THE TASK:
Repeat the data exactly, every last line of it.

RECORDS TO USE:
/---

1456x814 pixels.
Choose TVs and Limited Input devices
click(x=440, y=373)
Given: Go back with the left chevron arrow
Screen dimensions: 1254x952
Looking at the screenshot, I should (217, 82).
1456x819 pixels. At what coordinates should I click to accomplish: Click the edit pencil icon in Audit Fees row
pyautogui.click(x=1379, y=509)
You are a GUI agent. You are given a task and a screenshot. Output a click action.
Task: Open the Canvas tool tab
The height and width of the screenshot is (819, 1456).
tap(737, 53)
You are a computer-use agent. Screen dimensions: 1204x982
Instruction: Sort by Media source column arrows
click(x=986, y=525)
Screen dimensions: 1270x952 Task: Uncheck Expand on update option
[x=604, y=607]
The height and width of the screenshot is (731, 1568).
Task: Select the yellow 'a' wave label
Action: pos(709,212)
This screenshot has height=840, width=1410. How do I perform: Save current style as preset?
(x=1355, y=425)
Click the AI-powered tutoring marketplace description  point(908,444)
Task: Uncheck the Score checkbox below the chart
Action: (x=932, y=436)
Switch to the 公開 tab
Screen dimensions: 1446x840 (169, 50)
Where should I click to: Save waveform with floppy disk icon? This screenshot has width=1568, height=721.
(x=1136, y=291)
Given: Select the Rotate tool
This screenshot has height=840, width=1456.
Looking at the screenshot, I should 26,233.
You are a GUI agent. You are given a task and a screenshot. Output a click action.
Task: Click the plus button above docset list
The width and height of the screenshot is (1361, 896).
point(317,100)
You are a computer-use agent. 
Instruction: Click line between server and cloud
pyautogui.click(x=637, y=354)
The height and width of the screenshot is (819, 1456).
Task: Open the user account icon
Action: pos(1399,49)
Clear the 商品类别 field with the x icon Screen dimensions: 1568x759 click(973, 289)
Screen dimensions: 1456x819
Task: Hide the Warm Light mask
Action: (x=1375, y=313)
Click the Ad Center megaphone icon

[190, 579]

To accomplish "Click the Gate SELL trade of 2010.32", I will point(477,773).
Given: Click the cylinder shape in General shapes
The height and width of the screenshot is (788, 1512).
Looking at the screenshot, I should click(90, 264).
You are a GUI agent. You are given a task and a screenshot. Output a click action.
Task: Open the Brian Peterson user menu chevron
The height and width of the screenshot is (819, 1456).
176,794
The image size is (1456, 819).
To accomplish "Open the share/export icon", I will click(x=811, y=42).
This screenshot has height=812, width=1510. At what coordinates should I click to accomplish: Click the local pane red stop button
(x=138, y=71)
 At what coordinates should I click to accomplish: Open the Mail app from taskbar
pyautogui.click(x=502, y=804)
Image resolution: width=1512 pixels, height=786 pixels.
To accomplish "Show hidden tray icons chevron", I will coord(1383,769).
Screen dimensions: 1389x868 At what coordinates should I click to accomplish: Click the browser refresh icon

\---

ANSWER SPACE:
1456x814 pixels.
Choose TVs and Limited Input devices
click(x=440, y=373)
Given: Go back with the left chevron arrow
Screen dimensions: 1254x952
Looking at the screenshot, I should (217, 82).
1456x819 pixels. At what coordinates should I click to accomplish: Click the edit pencil icon in Audit Fees row
pyautogui.click(x=1379, y=509)
You are a GUI agent. You are given a task and a screenshot. Output a click action.
Task: Open the Canvas tool tab
The height and width of the screenshot is (819, 1456).
tap(737, 53)
You are a computer-use agent. Screen dimensions: 1204x982
Instruction: Sort by Media source column arrows
click(x=986, y=525)
Screen dimensions: 1270x952 Task: Uncheck Expand on update option
[x=604, y=607]
The height and width of the screenshot is (731, 1568).
Task: Select the yellow 'a' wave label
Action: pos(709,212)
This screenshot has height=840, width=1410. How do I perform: Save current style as preset?
(x=1355, y=425)
Click the AI-powered tutoring marketplace description  point(908,444)
Task: Uncheck the Score checkbox below the chart
Action: (x=932, y=436)
Switch to the 公開 tab
Screen dimensions: 1446x840 (169, 50)
Where should I click to: Save waveform with floppy disk icon? This screenshot has width=1568, height=721.
(x=1136, y=291)
Given: Select the Rotate tool
This screenshot has height=840, width=1456.
Looking at the screenshot, I should 26,233.
You are a GUI agent. You are given a task and a screenshot. Output a click action.
Task: Click the plus button above docset list
The width and height of the screenshot is (1361, 896).
point(317,100)
You are a computer-use agent. 
Instruction: Click line between server and cloud
pyautogui.click(x=637, y=354)
The height and width of the screenshot is (819, 1456).
Task: Open the user account icon
Action: pos(1399,49)
Clear the 商品类别 field with the x icon Screen dimensions: 1568x759 click(973, 289)
Screen dimensions: 1456x819
Task: Hide the Warm Light mask
Action: (x=1375, y=313)
Click the Ad Center megaphone icon

[190, 579]

To accomplish "Click the Gate SELL trade of 2010.32", I will point(477,773).
Given: Click the cylinder shape in General shapes
The height and width of the screenshot is (788, 1512).
Looking at the screenshot, I should click(90, 264).
You are a GUI agent. You are given a task and a screenshot. Output a click action.
Task: Open the Brian Peterson user menu chevron
The height and width of the screenshot is (819, 1456).
176,794
The image size is (1456, 819).
To accomplish "Open the share/export icon", I will click(x=811, y=42).
This screenshot has height=812, width=1510. At what coordinates should I click to accomplish: Click the local pane red stop button
(x=138, y=71)
 At what coordinates should I click to accomplish: Open the Mail app from taskbar
pyautogui.click(x=502, y=804)
Image resolution: width=1512 pixels, height=786 pixels.
To accomplish "Show hidden tray icons chevron", I will coord(1383,769).
Screen dimensions: 1389x868 At what coordinates should I click to accomplish: Click the browser refresh icon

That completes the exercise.